## ASSIGNED TASK
Pictures in the listing should not be copied. Reproduce, word for word, each line from the one holding "Instruction: Collapse the" through the final line.

## RECORD EXTRACTS
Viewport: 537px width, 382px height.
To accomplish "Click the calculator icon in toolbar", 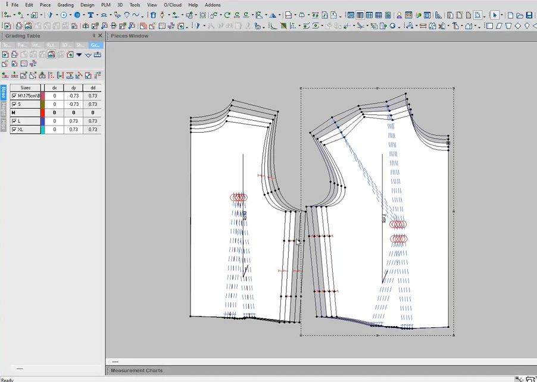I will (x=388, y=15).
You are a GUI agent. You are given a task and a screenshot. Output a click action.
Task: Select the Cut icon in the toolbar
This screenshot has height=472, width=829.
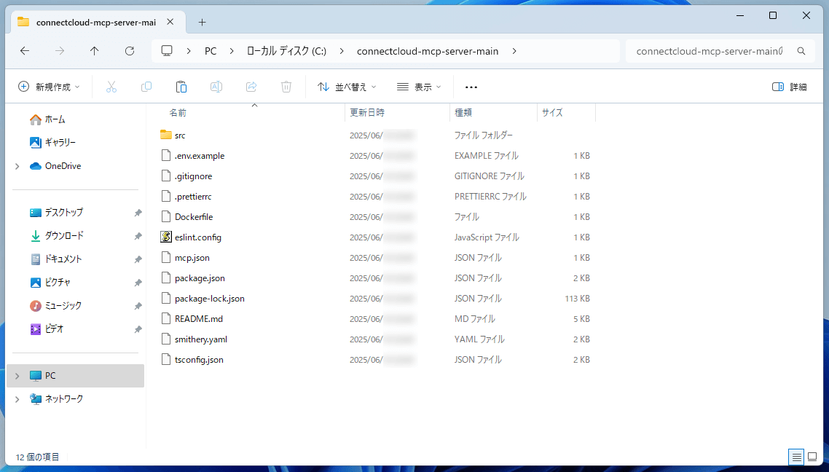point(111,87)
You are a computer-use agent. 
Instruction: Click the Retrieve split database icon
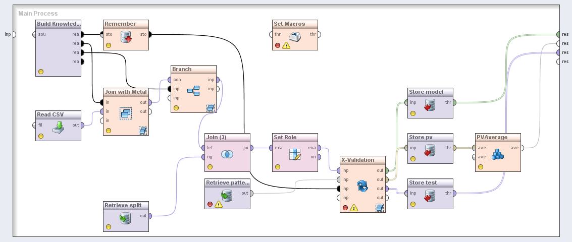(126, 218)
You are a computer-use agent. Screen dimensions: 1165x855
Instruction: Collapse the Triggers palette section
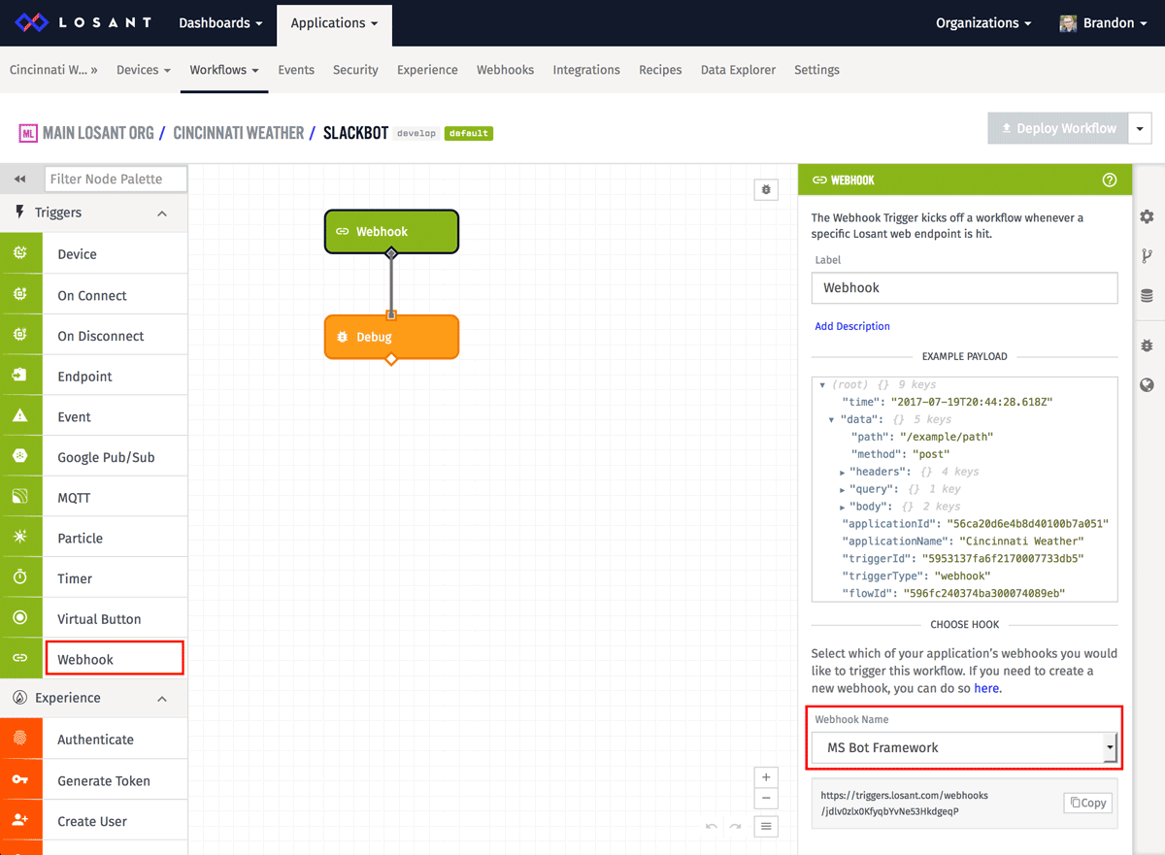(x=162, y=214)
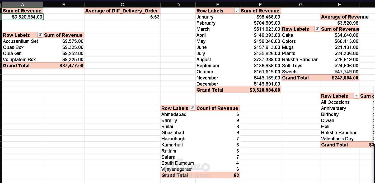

## ANSWER SECTION
Instruction: Collapse the Triggers palette section
(x=162, y=214)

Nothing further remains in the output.